Nel 700 d.C. l'Italia è divisa in due regni, quello longobardo e quello bizantino. Dopo decenni di lotta, nel 680, regna un accordo di pace. Tra le due aree, quella sottoposta a maggiori tensioni è quella bizantina a sud dove le élites italiche si sono più volte poste in posizione di fronda rispetto al centro imperiale. Al nord, invece, il regno longobardo è al suo apice, la società è saldamente inquadrata dalle gerarchie laiche, guidate da duchi e ufficiali pubblici, e ha le potenzialità per governare tutta la penisola. Non sarà così e la sua sconfitta cancellerà anche la sua lunga storia. Stefano Gasparri recupera la memoria dei Longobardi in Italia e presenta la loro società senza trascurare neppure i contatti e i rapporti avuti con la stessa Chiesa romana. Sarà, infatti, quest'ultima ad avere la meglio, fra Longobardi e bizantini, e sarà proprio il papato con la sua azione a impedire il passaggio dell'intera Italia nelle mani dei re "barbari". Con tre conseguenze importanti: la conquista franca dell'Italia, la creazione del primo impero medievale e l'impianto di una dominazione territoriale da parte della Chiesa di Roma.
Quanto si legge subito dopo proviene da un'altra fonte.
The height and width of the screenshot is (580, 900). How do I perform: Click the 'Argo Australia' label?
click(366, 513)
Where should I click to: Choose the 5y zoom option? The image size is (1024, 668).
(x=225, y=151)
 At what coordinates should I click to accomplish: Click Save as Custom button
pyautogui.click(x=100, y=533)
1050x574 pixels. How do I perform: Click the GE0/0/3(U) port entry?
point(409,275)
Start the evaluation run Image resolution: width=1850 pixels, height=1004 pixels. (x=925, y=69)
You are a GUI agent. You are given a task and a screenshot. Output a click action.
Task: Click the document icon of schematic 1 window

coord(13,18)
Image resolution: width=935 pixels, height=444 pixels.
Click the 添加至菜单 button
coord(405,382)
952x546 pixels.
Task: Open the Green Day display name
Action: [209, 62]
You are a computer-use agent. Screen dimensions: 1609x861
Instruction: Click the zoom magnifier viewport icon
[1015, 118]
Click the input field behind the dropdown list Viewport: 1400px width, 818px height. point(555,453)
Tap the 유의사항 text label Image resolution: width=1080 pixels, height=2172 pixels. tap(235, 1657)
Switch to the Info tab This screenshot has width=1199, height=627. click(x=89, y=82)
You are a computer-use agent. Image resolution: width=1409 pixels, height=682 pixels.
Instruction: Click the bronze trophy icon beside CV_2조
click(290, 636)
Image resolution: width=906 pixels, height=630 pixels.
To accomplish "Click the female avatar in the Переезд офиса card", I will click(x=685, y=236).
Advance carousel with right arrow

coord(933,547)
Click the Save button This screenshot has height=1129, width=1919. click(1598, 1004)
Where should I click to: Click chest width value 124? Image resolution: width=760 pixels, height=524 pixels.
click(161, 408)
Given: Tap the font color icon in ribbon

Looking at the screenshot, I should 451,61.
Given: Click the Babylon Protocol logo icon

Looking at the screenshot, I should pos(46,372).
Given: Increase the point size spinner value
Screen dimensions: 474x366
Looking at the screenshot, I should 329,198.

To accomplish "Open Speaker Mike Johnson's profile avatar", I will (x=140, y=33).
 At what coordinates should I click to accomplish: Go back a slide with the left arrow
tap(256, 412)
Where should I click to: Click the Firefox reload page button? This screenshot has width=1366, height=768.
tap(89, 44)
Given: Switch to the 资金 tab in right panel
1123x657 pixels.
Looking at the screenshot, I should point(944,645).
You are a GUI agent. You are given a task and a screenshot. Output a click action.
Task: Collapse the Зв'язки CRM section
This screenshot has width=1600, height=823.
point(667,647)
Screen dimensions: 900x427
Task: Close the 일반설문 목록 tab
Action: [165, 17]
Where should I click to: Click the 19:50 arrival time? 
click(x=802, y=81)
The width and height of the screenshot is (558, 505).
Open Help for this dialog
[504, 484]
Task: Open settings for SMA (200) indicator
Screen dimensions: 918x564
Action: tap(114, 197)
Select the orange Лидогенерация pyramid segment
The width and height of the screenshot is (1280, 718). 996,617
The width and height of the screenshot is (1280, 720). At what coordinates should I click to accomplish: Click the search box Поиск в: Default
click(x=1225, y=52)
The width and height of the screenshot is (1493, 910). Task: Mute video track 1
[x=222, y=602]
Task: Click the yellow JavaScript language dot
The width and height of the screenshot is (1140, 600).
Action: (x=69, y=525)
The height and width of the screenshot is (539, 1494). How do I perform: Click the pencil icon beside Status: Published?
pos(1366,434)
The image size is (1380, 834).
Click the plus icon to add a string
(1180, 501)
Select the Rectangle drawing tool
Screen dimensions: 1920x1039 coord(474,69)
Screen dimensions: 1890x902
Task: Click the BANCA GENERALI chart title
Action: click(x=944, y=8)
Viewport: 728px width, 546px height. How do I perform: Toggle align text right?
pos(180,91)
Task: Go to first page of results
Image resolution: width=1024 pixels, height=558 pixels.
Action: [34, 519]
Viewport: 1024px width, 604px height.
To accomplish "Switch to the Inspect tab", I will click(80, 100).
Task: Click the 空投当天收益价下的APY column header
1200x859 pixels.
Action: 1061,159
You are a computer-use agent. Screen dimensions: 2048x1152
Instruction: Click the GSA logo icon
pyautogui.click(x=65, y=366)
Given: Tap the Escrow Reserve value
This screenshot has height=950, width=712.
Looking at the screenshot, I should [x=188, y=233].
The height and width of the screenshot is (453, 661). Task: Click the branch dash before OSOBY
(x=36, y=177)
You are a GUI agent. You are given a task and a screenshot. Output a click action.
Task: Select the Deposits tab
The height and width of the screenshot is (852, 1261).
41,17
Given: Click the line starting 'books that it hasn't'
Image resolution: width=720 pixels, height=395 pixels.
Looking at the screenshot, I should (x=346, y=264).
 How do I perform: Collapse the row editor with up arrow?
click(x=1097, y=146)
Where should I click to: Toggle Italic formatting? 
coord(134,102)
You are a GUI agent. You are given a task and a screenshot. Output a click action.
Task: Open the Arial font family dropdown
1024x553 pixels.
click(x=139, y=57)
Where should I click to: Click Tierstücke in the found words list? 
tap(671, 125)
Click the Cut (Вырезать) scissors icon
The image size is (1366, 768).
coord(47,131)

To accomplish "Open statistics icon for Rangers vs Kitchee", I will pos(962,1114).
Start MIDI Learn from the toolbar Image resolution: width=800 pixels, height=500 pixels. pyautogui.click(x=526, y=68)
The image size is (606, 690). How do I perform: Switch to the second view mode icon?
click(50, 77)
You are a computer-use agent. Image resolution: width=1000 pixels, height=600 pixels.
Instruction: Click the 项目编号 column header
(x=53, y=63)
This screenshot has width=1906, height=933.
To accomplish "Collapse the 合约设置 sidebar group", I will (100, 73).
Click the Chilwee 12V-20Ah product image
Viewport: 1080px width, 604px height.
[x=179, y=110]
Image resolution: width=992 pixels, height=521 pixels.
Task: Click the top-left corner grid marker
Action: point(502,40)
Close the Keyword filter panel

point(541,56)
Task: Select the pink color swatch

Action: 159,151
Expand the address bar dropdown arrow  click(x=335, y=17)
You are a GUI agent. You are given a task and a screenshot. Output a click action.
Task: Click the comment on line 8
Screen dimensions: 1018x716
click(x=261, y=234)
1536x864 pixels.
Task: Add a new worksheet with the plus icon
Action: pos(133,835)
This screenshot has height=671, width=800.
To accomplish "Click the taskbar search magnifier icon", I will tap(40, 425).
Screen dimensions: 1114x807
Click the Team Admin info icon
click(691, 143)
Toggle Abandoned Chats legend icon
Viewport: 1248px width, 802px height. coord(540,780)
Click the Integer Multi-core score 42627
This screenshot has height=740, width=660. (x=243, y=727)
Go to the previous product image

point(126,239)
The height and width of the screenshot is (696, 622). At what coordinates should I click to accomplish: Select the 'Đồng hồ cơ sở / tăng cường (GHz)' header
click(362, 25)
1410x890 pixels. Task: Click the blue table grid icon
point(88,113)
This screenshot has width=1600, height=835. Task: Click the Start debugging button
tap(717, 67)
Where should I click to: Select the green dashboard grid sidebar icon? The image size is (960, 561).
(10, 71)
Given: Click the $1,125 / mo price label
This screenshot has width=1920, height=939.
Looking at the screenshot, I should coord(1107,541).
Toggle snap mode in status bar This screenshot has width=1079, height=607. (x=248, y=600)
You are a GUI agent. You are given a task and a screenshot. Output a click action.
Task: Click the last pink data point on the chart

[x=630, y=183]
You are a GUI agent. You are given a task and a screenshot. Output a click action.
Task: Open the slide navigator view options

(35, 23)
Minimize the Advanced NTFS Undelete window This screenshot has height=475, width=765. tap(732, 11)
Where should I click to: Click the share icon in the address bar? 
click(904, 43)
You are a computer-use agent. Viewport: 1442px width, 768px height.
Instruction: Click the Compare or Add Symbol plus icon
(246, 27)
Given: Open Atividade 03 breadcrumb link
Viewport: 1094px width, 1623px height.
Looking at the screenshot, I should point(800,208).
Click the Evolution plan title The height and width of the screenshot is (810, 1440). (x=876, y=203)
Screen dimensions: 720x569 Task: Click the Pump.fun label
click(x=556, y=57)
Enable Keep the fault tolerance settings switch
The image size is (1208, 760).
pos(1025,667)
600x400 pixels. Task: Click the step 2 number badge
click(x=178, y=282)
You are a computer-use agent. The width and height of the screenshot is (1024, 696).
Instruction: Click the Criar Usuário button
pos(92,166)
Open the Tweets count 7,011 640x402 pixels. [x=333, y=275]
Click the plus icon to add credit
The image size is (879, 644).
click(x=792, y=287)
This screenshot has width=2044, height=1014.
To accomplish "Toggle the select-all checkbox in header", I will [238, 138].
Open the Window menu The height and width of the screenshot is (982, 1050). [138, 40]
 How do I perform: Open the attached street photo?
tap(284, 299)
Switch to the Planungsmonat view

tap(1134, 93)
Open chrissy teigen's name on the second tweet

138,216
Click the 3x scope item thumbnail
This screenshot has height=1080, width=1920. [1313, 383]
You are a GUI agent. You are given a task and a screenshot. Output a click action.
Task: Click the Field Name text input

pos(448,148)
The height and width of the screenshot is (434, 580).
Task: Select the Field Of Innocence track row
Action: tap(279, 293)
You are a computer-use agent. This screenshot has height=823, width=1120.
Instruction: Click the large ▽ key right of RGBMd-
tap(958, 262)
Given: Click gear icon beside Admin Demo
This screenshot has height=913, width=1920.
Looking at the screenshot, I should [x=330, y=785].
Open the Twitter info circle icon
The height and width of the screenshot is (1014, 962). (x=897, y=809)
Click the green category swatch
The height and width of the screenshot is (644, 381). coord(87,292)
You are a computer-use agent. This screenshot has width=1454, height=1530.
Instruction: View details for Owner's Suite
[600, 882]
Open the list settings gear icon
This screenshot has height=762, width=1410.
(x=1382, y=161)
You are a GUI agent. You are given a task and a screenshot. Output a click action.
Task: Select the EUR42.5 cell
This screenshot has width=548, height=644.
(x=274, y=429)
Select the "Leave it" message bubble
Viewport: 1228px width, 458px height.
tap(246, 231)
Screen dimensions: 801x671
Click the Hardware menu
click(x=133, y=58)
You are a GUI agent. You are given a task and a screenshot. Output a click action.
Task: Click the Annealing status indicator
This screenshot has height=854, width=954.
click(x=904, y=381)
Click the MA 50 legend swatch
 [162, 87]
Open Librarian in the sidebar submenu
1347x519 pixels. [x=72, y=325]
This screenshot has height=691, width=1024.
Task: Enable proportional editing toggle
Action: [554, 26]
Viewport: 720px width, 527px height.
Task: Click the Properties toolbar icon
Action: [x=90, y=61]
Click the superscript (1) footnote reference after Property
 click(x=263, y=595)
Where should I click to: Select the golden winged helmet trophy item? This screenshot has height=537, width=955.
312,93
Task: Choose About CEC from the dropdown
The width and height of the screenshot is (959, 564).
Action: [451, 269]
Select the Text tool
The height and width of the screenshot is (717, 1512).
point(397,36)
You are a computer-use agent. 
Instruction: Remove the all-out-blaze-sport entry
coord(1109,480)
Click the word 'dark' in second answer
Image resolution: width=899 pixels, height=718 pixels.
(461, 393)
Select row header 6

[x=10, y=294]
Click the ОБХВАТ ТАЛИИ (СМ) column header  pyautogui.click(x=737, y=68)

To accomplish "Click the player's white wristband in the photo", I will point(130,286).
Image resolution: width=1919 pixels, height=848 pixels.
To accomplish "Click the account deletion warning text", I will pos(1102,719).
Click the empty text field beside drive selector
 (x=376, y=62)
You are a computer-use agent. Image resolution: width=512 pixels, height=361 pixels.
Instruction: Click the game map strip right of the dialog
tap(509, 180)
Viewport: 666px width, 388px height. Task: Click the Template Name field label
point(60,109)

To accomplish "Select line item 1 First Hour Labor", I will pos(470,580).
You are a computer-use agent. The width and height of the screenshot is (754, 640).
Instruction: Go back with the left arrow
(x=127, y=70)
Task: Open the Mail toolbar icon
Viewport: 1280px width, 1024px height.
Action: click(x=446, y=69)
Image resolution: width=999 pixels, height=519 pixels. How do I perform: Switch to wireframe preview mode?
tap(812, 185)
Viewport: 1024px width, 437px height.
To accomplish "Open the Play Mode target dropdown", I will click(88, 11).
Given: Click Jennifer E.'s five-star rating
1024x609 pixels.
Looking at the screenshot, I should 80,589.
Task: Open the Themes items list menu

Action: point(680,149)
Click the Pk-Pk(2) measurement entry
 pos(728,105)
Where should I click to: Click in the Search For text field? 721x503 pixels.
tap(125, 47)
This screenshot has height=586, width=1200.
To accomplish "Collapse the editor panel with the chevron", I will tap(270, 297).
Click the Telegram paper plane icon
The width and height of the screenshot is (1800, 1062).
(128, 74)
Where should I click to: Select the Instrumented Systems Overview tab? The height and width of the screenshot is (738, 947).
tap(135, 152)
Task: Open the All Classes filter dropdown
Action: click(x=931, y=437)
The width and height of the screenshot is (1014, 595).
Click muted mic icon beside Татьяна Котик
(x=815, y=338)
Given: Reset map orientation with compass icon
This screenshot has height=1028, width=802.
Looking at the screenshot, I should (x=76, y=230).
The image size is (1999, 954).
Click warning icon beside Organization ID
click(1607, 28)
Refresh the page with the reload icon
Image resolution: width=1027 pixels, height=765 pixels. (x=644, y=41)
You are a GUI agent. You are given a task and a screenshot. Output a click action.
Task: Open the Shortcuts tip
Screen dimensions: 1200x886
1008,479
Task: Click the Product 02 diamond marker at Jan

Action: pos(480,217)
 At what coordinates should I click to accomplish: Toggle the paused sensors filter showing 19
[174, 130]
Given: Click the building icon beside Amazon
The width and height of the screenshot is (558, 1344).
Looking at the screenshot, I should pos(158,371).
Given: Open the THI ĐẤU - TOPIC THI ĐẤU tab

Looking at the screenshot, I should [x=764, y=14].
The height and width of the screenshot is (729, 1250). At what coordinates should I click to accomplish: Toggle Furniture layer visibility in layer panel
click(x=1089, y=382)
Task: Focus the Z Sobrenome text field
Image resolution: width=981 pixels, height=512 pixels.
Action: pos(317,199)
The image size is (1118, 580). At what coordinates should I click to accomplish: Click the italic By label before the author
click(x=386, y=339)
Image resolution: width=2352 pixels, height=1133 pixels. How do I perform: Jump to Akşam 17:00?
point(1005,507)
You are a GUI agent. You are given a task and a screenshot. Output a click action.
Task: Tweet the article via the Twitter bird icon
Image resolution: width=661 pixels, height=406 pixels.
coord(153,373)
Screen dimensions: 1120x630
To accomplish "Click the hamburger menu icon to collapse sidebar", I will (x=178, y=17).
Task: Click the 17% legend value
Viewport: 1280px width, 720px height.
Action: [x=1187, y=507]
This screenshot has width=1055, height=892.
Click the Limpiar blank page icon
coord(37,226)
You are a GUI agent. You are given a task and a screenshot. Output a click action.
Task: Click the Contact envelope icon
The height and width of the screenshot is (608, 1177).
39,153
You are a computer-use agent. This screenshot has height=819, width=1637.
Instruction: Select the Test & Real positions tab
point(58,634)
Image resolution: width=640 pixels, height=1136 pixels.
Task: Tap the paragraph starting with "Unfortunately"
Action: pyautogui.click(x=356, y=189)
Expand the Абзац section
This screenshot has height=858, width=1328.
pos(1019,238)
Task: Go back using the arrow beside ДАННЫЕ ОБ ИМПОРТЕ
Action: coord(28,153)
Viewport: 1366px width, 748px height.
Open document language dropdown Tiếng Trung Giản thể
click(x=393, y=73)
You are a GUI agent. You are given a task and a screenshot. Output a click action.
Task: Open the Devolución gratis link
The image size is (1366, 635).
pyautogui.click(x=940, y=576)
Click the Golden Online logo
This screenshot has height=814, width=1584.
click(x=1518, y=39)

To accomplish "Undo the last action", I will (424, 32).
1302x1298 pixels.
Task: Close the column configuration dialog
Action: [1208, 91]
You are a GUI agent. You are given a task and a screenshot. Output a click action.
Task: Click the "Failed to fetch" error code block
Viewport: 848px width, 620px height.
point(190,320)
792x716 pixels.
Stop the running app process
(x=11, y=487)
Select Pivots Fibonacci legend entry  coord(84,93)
Per arrivare a questo, come indaga Gasparri, è stata fondamentale la forte operazione di propaganda intorno ai due grandi progetti, franco e papale. Il loro proselitismo ha dominato la scena dell'occidente europeo nella seconda metà dell'VIII secolo e costruito un pregiudizio negativo nei confronti dei Longobardi dal quale val la pena liberarsi.